Прошло сорок лет, но намерение избежать национальной катастрофы путем прагматического мира все еще признавалось морально недопустимым и исторически невероятным; и в заслугу лидерам ставилось то, что они пропустили единственный — в теории — шанс спасения себя и страны.
РОЗАНОВ.
В специально посвященной Распутину статье 1913 года[2159], позднее вошедшей в книгу Апокалиптическая секта, доминирует тон «страшной серьезности» и ощущение перспективы: история Странника «уже не коротка теперь, и будет еще очень длинна». История эта следует за рассуждениями о «бессознательном хлыстовстве» Лермонтова. Так автор готовит читателя к «чудным делам» Распутина: к галошам, которые подавала ему светская красавица; к «неисповедимой зависимости», которая привязывала к нему вполне обычных людей; к его привычке обнимать женщин и к спокойствию, с которым это принималось их мужчинами. «Дивны дела Твои, Господи», — восклицает Розанов. «Волшебство, магия на улицах Петербурга! — и в каком веке происходящие»[2160]. Распутин не от века сего, и Розанов сравнивает его последователей с союзом пифагорейцев. А когда послушный Распутину священник объясняет Розанову, что «хотя странник и целует женщин (всех, кто ему нравится), но поцелуи эти до того целомудренны и чисты… как этого […] не встречается у человека», — Розанов понимает: Распутина можно сравнивать только с Христом. «Ум мутится», — честно признается автор.
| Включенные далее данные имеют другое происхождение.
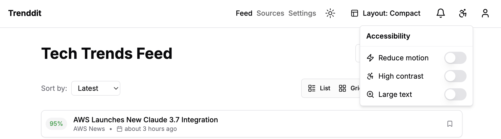Screen dimensions: 501x139
Task: Open the notifications bell
Action: [x=440, y=13]
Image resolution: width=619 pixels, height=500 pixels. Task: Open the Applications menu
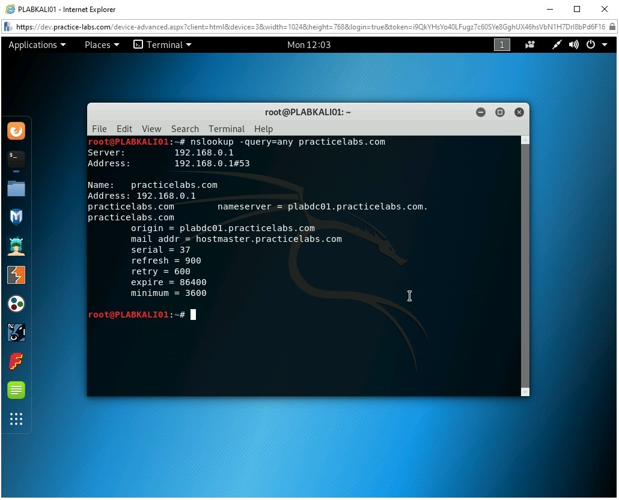pyautogui.click(x=37, y=44)
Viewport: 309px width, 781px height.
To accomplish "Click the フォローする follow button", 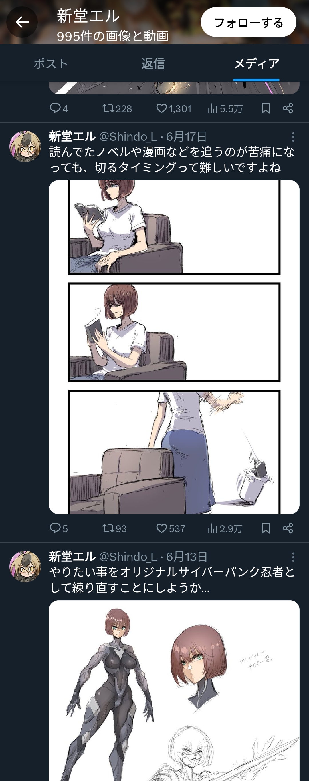I will (x=248, y=22).
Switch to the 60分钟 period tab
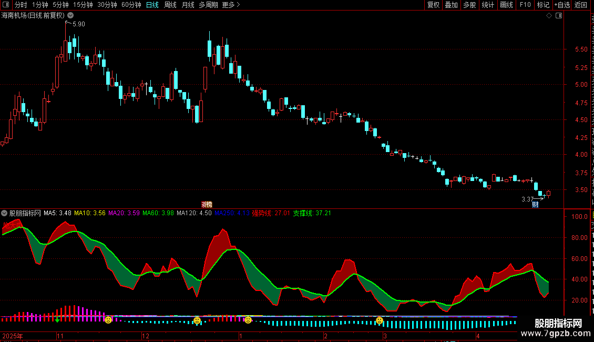 point(131,5)
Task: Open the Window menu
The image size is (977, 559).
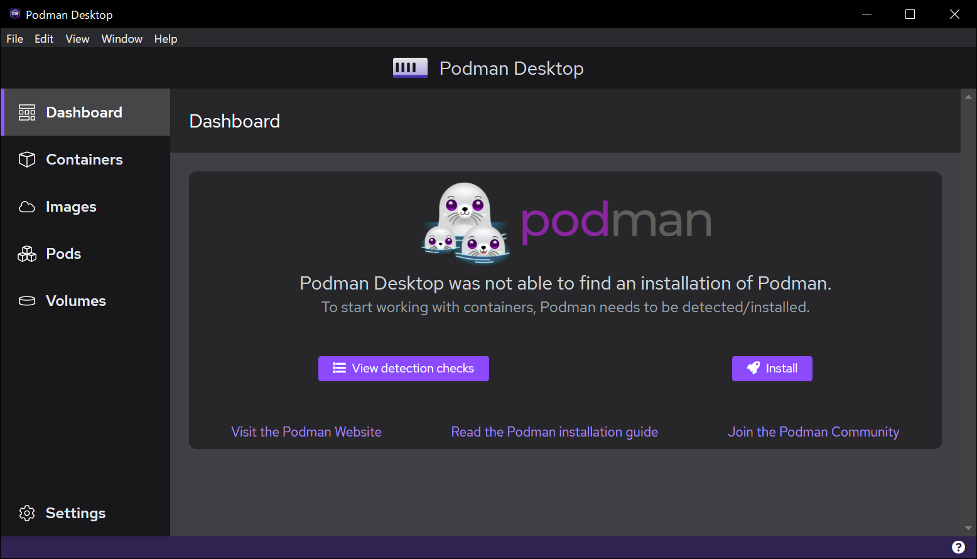Action: point(122,39)
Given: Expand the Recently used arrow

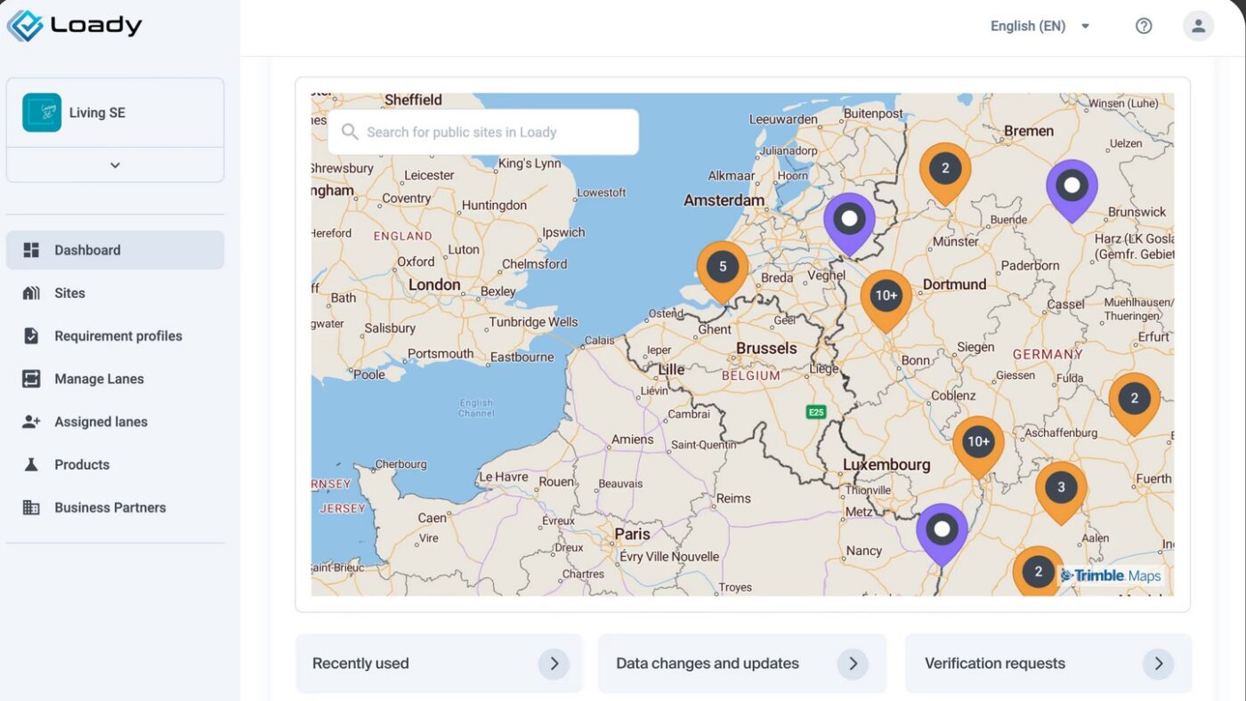Looking at the screenshot, I should 554,664.
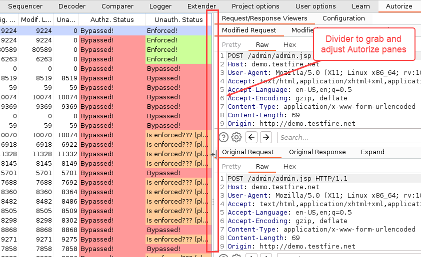Sort by Authz. Status column header
This screenshot has height=257, width=421.
[112, 20]
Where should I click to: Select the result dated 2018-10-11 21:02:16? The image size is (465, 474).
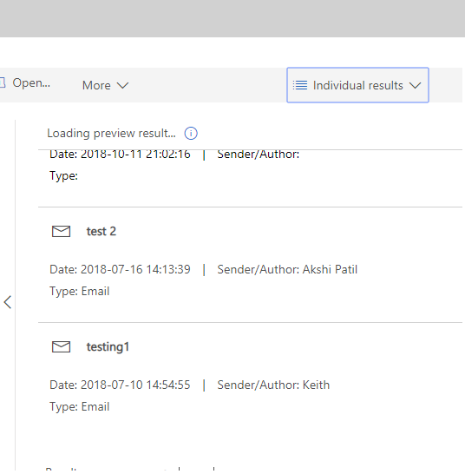(250, 178)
Он готов верить в начало новой религии; но начало это трудно рассмотреть, сожалеет он. «Русские пути очень разны и отчасти еще не определились по молодости сложения нации»: в этот момент определенность Распутина кажется ему большей, чем определенность самого народа. «Здесь великая тема для мысли и для любопытства. Мы конечно имеем перед собой „что-то“, чего совершенно не понимаем, и что натурально — есть, реально — есть»[2161]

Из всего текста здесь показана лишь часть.